Besides, HBO -- the vanguard of the new quality, reality and surreality on today's TV -- has much more to offer and in store. I've been of the school that The Sopranos is the best television series ever but not unaware that The Wire has earned that same praise from fellow aesthetes.
I finally started watching the most recent season on HBO On Demand and was immediately hooked, and then retroactively caught up on the past seasons. And now I can't wait for the new season, its date yet to be announced, but soon please. Meanwhile, HBO's Big Love has finally caught fire in its second season with its tale of a polygamous Mormon-style suburban family caught between modern life and the bizarre cult community from which patriarch Bill Henrickson and second wife Nicki came.
And then, just another series it had its final episode, I got hooked yet again by a show -- The Gilmore Girls. As part of some PR writing I was doing, I spoke with a Gilmore Girls producer who then sent me the show's first season on DVD.
I call it "a chick flick that guys can dig." The story of an independent single mother and her very worldly and wise teenage daughter, it's a beautifully balanced combination of comedy, drama and romance. The characters are delightfully sketched, and the writing is superb -- peppered with smart pop cultural as well as historical and intellectual references, clever quips and sharp ripostes.
What does all the above have to do with progressive politics? What makes the best of today's TV so golden is that the concepts color outside of the standard social lines that characterized TV's first golden age of the late 1950s through mid 1960s.

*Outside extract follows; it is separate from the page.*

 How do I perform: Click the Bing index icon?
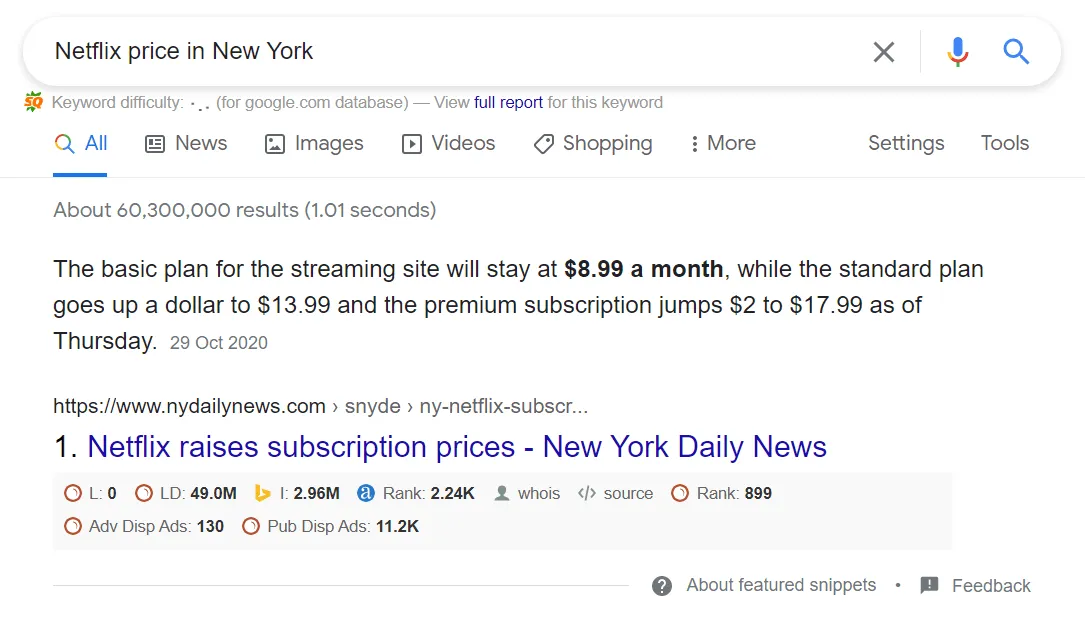pyautogui.click(x=263, y=493)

The Sopranos raised moral ambiguity to high art and underscored how seeming normality and truly disturbing violence and evil intermingle in the fabric of everyday life. The Wire portrays American urban life with chilling reality and unsentimental empathy, spotlighting the tragedy of poverty, the utter failure of "the war on drugs," the humanity as well as the cynicism behind the blue curtain of police work, and the disturbing vagaries of modern municipal politics.

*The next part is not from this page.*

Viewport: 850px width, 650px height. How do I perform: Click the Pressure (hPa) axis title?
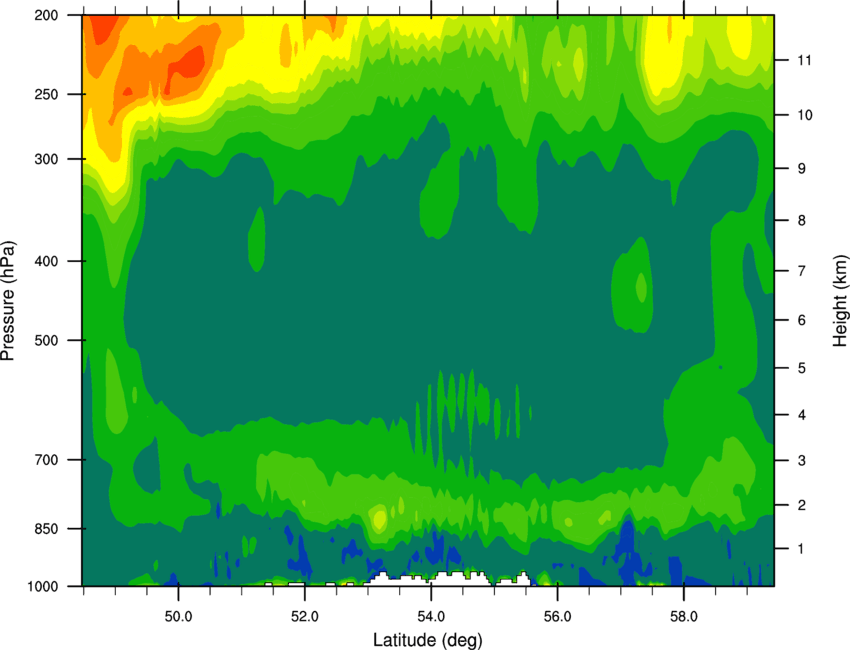click(x=8, y=301)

Big Love celebrates true family values through the prism of an unconventional and in fact illegal family unit. And similarly, The Gilmore Girls shows that an unmarried single mother who got pregnant at 16 can become über-Mom while contrasting the eccentric characters of a small Connecticut town with the stuffy upper middle class milieu that its heroine, Lorelei Gilmore -- my current role model for the woman of my dreams -- escaped from.
After watching the first season set I got, I was off to the video store -- yeah, DVDs are the medium today, but "DVD store" just doesn't have the right ring -- to indulge my new addiction into the next seasons. My only frustration is that the final season won't likely yet be available on DVD by the time I am ready to watch it.

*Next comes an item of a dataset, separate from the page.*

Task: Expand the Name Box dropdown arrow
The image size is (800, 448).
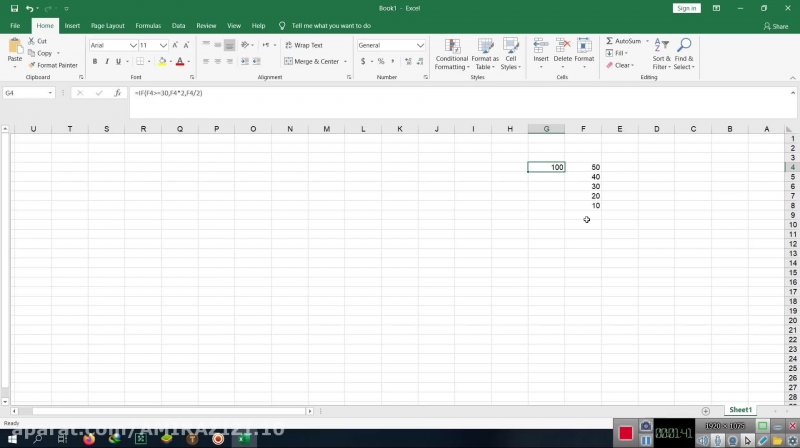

And the accessibility options I mention here -- "on demand" channels, DVDs and even some shows available online -- contribute as well to this being TV's golden age. We live in a world where the family no longer gathers around the set for Father Knows Best, and technology helps us busy modern folks still follow those series that grab our attention.
All of these shows display cinematic techniques and dramatic and acting qualities. Yet television also offers, within the ongoing serial format, opportunities for subtle yet profound character development that the 90 minutes to two hours of the average film simply cannot match.
The best of today's television doesn't show a Norman Rockwellian ideal of American life as the TV of my youth did. Instead, it shows us how we actually live and how real families operate, survive and even thrive. The Sopranos ended on what looked like a picture perfect family moment but with ominous undertones, and no clear-cut resolution. True life has come to TV, and as I've said before, so-called reality TV is nothing of the sort. But some of the series created there days are -- even when they sometimes get downright bizarre -- are as real as it gets.
Yep, the boob tube had grown a brain and developed a heart in such series as those mentioned here that reflects the true polis of America and the genuine politics of modern life. Turn on, tune in, and be more than entertained.